Study on the energy and damage characteristics of gas-containing coal under confining pressure unloading process

Abstract

Research on energy and damage evolution patterns of gas-containing coal under constricting pressure unloading conditions is urgently needed in the process of deep underground mining and is crucial for understanding the mechanisms underlying coal and gas composite rockburst occurrences. Prior reaching peak stress, cyclic loading and unloading experiments were carried out on gas-containing coal specimens under varied confining pressures and unloading circumstances. According to the experimental findings, gas pressure significantly degrades the mechanical characteristics of coal specimens, with a higher gas pressure causing worsening of the mechanical properties. The degree of mechanical property deterioration in coal specimens caused by gas pressure steadily reduces as confining pressure rises, indicating that confining pressure has an inhibitory influence on the deterioration of mechanical characteristics brought on by gas. Additionally, the degradation of coal mechanical characteristics is a result of the unloading of confining pressures. The peak stress and elastic modulus of coal decrease as confining pressure unloading increases in magnitude.

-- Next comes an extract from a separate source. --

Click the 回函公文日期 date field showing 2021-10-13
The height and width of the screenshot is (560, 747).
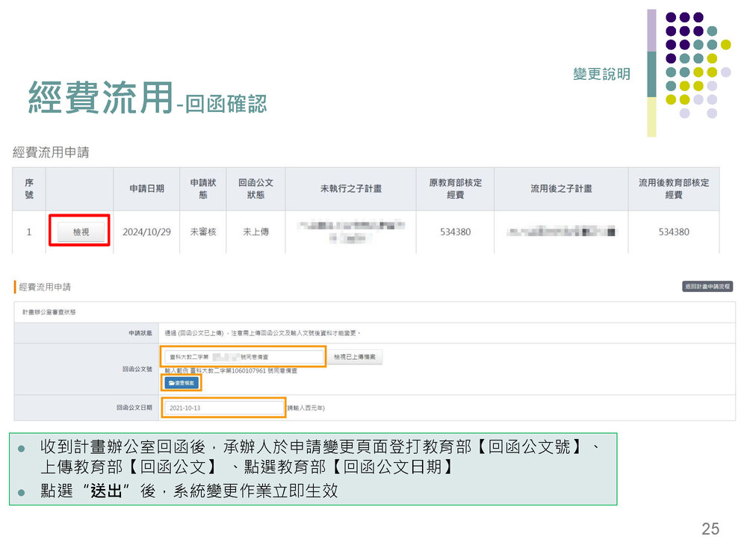tap(224, 408)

Prior to the peak stress, the capacity of coal to convert external work into elastic energy is mostly indicated by the compression storage energy coefficient, whereas the peak elastic energy predominantly denotes the upper bound of compressed storage elastic energy for coal. Based on the Weibull statistical damage theory and employing elastic energy as the distribution variable, a statistical damage model is proposed. Comparisons of coal damage evolution curves indicate that both the confining pressures unloading process and gas pressure exert a promoting effect on the damage evolution of coal.